== What needs to be done ==
Every line in the entries that holds the word "agent" counts toward the answer, which should be a single number.

___ Material supplied

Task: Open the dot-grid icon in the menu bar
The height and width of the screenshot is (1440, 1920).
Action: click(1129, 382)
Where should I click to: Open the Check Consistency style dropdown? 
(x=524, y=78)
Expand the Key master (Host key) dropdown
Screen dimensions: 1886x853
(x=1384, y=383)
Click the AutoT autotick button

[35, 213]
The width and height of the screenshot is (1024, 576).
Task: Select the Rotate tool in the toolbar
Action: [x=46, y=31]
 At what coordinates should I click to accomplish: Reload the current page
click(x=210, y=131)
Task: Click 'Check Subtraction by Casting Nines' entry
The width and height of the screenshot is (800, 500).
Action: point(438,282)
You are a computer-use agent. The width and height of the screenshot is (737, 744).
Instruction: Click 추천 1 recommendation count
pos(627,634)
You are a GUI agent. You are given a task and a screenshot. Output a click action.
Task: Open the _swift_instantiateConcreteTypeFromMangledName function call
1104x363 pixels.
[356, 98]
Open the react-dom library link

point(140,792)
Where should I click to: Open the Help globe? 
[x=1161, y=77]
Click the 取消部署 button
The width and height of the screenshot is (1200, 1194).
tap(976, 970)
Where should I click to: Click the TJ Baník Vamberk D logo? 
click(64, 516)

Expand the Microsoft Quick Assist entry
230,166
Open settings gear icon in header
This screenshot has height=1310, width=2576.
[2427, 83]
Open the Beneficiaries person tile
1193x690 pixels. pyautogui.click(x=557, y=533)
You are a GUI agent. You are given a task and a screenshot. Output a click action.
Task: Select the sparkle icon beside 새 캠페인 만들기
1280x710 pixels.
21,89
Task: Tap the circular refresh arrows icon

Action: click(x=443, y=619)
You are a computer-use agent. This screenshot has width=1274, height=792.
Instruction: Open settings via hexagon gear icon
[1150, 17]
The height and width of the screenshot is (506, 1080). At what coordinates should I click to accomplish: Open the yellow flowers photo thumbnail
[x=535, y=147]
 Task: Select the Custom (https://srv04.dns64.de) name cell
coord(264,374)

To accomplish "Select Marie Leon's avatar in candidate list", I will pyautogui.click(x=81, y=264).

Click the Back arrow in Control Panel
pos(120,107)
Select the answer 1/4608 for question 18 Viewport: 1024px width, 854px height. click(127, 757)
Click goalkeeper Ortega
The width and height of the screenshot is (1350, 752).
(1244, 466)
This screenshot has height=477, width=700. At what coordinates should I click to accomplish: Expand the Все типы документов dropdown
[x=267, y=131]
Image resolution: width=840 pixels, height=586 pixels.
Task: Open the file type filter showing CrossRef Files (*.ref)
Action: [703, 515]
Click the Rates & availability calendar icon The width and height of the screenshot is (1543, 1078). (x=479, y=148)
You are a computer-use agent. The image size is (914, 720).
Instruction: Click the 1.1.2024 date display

______

== Output for this task ==
5